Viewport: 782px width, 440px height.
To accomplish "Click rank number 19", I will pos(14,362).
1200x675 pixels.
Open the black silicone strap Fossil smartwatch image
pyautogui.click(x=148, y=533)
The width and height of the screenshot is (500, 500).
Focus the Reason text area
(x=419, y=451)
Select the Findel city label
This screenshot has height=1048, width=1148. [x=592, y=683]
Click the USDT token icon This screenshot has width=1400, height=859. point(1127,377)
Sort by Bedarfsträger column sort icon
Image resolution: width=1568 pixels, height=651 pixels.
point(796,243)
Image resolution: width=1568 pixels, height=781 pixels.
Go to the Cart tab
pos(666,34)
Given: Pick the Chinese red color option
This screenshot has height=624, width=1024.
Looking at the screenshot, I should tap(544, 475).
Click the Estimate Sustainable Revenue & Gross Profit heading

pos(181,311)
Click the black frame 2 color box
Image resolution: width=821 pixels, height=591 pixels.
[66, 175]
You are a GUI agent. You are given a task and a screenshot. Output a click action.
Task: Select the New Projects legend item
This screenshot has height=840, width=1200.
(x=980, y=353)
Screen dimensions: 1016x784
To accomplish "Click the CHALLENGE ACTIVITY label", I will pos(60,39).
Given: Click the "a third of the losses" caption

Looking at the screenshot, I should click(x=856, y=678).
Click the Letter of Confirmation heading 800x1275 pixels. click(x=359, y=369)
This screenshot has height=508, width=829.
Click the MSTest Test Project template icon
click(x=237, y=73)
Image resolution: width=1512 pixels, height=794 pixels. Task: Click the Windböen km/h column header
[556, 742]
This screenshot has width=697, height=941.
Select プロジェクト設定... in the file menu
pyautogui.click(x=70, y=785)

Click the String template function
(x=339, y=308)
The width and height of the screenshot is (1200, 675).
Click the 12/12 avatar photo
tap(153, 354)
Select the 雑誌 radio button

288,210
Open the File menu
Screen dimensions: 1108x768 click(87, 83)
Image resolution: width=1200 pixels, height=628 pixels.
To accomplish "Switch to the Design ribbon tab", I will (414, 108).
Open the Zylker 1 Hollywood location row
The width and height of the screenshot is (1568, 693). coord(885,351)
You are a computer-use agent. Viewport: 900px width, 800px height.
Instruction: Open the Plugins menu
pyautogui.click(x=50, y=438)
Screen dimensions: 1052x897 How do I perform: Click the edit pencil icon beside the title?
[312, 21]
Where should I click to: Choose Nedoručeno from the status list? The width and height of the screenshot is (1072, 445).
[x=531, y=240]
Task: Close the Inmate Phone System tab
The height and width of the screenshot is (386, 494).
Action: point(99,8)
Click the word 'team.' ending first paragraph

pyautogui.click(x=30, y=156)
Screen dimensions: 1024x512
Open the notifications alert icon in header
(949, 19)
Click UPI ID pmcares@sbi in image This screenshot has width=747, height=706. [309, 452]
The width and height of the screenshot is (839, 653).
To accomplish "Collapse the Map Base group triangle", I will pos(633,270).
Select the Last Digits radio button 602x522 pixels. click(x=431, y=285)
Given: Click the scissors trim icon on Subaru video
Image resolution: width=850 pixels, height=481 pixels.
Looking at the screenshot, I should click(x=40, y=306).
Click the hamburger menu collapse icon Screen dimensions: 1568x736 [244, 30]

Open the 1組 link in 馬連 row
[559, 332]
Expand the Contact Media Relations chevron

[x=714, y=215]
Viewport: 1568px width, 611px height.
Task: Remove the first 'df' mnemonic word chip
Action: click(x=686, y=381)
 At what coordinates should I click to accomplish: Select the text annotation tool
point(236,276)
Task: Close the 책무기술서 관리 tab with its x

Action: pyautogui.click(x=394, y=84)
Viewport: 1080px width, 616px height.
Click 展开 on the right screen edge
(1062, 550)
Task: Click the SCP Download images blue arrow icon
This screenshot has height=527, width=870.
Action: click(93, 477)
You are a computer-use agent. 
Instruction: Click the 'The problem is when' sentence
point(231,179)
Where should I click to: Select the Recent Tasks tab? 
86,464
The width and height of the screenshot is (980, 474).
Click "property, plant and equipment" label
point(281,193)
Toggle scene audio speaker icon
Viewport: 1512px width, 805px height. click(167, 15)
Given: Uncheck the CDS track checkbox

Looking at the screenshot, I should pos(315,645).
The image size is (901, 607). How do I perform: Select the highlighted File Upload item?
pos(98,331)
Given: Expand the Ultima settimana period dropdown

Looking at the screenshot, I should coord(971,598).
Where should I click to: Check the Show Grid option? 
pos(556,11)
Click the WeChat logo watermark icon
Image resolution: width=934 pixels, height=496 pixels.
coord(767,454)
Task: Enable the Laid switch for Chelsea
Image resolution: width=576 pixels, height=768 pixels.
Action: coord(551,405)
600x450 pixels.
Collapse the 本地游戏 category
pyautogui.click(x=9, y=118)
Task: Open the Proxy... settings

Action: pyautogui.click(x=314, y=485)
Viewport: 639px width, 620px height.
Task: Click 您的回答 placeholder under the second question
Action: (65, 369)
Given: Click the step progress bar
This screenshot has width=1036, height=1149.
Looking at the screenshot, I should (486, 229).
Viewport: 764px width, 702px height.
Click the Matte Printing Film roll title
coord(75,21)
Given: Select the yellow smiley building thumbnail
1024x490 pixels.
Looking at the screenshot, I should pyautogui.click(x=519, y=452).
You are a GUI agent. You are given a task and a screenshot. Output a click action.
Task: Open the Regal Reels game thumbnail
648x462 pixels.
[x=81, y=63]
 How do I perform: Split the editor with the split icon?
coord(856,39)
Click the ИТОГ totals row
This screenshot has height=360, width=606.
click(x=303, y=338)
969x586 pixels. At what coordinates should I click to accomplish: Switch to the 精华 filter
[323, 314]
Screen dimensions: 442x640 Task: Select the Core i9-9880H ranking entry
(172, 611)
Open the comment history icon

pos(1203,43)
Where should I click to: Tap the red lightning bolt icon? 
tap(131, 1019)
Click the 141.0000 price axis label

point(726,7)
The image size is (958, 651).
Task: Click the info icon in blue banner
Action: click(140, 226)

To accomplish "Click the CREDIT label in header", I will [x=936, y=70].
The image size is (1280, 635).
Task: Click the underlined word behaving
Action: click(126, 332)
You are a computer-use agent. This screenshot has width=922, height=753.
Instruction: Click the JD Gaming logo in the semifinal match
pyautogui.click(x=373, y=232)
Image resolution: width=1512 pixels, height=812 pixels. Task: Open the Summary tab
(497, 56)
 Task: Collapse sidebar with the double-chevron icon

[WHAT THE TASK ASKS]
Copy every line of the listing above exactly.

[TASK RESULT]
Viewport: 782px width, 440px height.
To accomplish "Click rank number 19", I will pos(14,362).
1200x675 pixels.
Open the black silicone strap Fossil smartwatch image
pyautogui.click(x=148, y=533)
The width and height of the screenshot is (500, 500).
Focus the Reason text area
(x=419, y=451)
Select the Findel city label
This screenshot has height=1048, width=1148. [x=592, y=683]
Click the USDT token icon This screenshot has width=1400, height=859. point(1127,377)
Sort by Bedarfsträger column sort icon
Image resolution: width=1568 pixels, height=651 pixels.
point(796,243)
Image resolution: width=1568 pixels, height=781 pixels.
Go to the Cart tab
pos(666,34)
Given: Pick the Chinese red color option
This screenshot has height=624, width=1024.
Looking at the screenshot, I should tap(544, 475).
Click the Estimate Sustainable Revenue & Gross Profit heading

pos(181,311)
Click the black frame 2 color box
Image resolution: width=821 pixels, height=591 pixels.
[66, 175]
You are a GUI agent. You are given a task and a screenshot. Output a click action.
Task: Select the New Projects legend item
This screenshot has height=840, width=1200.
(x=980, y=353)
Screen dimensions: 1016x784
To accomplish "Click the CHALLENGE ACTIVITY label", I will pos(60,39).
Given: Click the "a third of the losses" caption

Looking at the screenshot, I should click(x=856, y=678).
Click the Letter of Confirmation heading 800x1275 pixels. click(x=359, y=369)
This screenshot has height=508, width=829.
Click the MSTest Test Project template icon
click(x=237, y=73)
Image resolution: width=1512 pixels, height=794 pixels. Task: Click the Windböen km/h column header
[556, 742]
This screenshot has width=697, height=941.
Select プロジェクト設定... in the file menu
pyautogui.click(x=70, y=785)

Click the String template function
(x=339, y=308)
The width and height of the screenshot is (1200, 675).
Click the 12/12 avatar photo
tap(153, 354)
Select the 雑誌 radio button

288,210
Open the File menu
Screen dimensions: 1108x768 click(87, 83)
Image resolution: width=1200 pixels, height=628 pixels.
To accomplish "Switch to the Design ribbon tab", I will (414, 108).
Open the Zylker 1 Hollywood location row
The width and height of the screenshot is (1568, 693). coord(885,351)
You are a computer-use agent. Viewport: 900px width, 800px height.
Instruction: Open the Plugins menu
pyautogui.click(x=50, y=438)
Screen dimensions: 1052x897 How do I perform: Click the edit pencil icon beside the title?
[312, 21]
Where should I click to: Choose Nedoručeno from the status list? The width and height of the screenshot is (1072, 445).
[x=531, y=240]
Task: Close the Inmate Phone System tab
The height and width of the screenshot is (386, 494).
Action: point(99,8)
Click the word 'team.' ending first paragraph

pyautogui.click(x=30, y=156)
Screen dimensions: 1024x512
Open the notifications alert icon in header
(949, 19)
Click UPI ID pmcares@sbi in image This screenshot has width=747, height=706. [309, 452]
The width and height of the screenshot is (839, 653).
To accomplish "Collapse the Map Base group triangle", I will pos(633,270).
Select the Last Digits radio button 602x522 pixels. click(x=431, y=285)
Given: Click the scissors trim icon on Subaru video
Image resolution: width=850 pixels, height=481 pixels.
Looking at the screenshot, I should click(x=40, y=306).
Click the hamburger menu collapse icon Screen dimensions: 1568x736 [244, 30]

Open the 1組 link in 馬連 row
[559, 332]
Expand the Contact Media Relations chevron

[x=714, y=215]
Viewport: 1568px width, 611px height.
Task: Remove the first 'df' mnemonic word chip
Action: click(x=686, y=381)
 At what coordinates should I click to accomplish: Select the text annotation tool
point(236,276)
Task: Close the 책무기술서 관리 tab with its x

Action: pyautogui.click(x=394, y=84)
Viewport: 1080px width, 616px height.
Click 展开 on the right screen edge
(1062, 550)
Task: Click the SCP Download images blue arrow icon
This screenshot has height=527, width=870.
Action: click(93, 477)
You are a computer-use agent. 
Instruction: Click the 'The problem is when' sentence
point(231,179)
Where should I click to: Select the Recent Tasks tab? 
86,464
The width and height of the screenshot is (980, 474).
Click "property, plant and equipment" label
point(281,193)
Toggle scene audio speaker icon
Viewport: 1512px width, 805px height. click(167, 15)
Given: Uncheck the CDS track checkbox

Looking at the screenshot, I should pos(315,645).
The image size is (901, 607). How do I perform: Select the highlighted File Upload item?
pos(98,331)
Given: Expand the Ultima settimana period dropdown

Looking at the screenshot, I should coord(971,598).
Where should I click to: Check the Show Grid option? 
pos(556,11)
Click the WeChat logo watermark icon
Image resolution: width=934 pixels, height=496 pixels.
coord(767,454)
Task: Enable the Laid switch for Chelsea
Image resolution: width=576 pixels, height=768 pixels.
Action: coord(551,405)
600x450 pixels.
Collapse the 本地游戏 category
pyautogui.click(x=9, y=118)
Task: Open the Proxy... settings

Action: pyautogui.click(x=314, y=485)
Viewport: 639px width, 620px height.
Task: Click 您的回答 placeholder under the second question
Action: (65, 369)
Given: Click the step progress bar
This screenshot has width=1036, height=1149.
Looking at the screenshot, I should (486, 229).
Viewport: 764px width, 702px height.
Click the Matte Printing Film roll title
coord(75,21)
Given: Select the yellow smiley building thumbnail
1024x490 pixels.
Looking at the screenshot, I should pyautogui.click(x=519, y=452).
You are a GUI agent. You are given a task and a screenshot. Output a click action.
Task: Open the Regal Reels game thumbnail
648x462 pixels.
[x=81, y=63]
 How do I perform: Split the editor with the split icon?
coord(856,39)
Click the ИТОГ totals row
This screenshot has height=360, width=606.
click(x=303, y=338)
969x586 pixels. At what coordinates should I click to accomplish: Switch to the 精华 filter
[323, 314]
Screen dimensions: 442x640 Task: Select the Core i9-9880H ranking entry
(172, 611)
Open the comment history icon

pos(1203,43)
Where should I click to: Tap the red lightning bolt icon? 
tap(131, 1019)
Click the 141.0000 price axis label

point(726,7)
The image size is (958, 651).
Task: Click the info icon in blue banner
Action: click(140, 226)

To accomplish "Click the CREDIT label in header", I will [x=936, y=70].
The image size is (1280, 635).
Task: Click the underlined word behaving
Action: click(126, 332)
You are a computer-use agent. This screenshot has width=922, height=753.
Instruction: Click the JD Gaming logo in the semifinal match
pyautogui.click(x=373, y=232)
Image resolution: width=1512 pixels, height=812 pixels. Task: Open the Summary tab
(497, 56)
 Task: Collapse sidebar with the double-chevron icon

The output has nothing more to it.